According to the commentary below on the "Go to Rust" migration guide, how many upvotes did the guide collect on Hacker News?

Text:
________

A migration guide titled “Go to Rust” hit the front page of Hacker News this week, collecting 362 upvotes and over 350 comments. It is, by all accounts, a competent piece of technical writing — thoughtful, well-structured, the kind of resource that makes a senior engineer nod along. What it does not contain, anywhere in its pages, is a dollar figure.

Not the salary of the engineers who wrote the original Go services. Not the opportunity cost of pulling them off feature work for months. Not the cost of the bugs introduced during the port, or the regressions caught in staging, or the incidents that will happen in production because the new code doesn’t handle edge cases the old code learned about the hard way over three years of runtime. The guide is free. The migration it describes is anything but.

The Engineering Blog as Cost-Externalization Machine

There is a genre of technical writing — call it the migration confessional — that follows a rigid template. Step one: describe the old system in terms just respectful enough to avoid sounding ungrateful. Step two: enumerate its deficiencies with the clinical precision of an autopsy. Step three: unveil the new system, built in a language or framework that was not production-viable when the original system was first written. Step four: declare victory. Latency down. Throughput up. Memory footprint halved.

________

Data block:
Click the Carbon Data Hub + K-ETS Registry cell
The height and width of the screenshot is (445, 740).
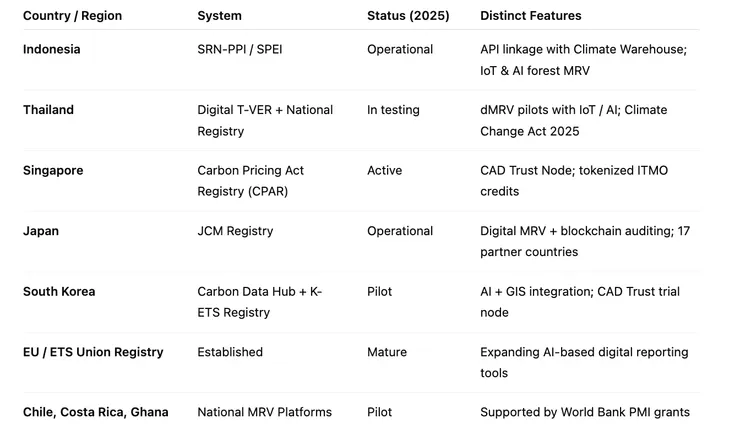click(x=259, y=301)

________

Your response: 362 upvotes.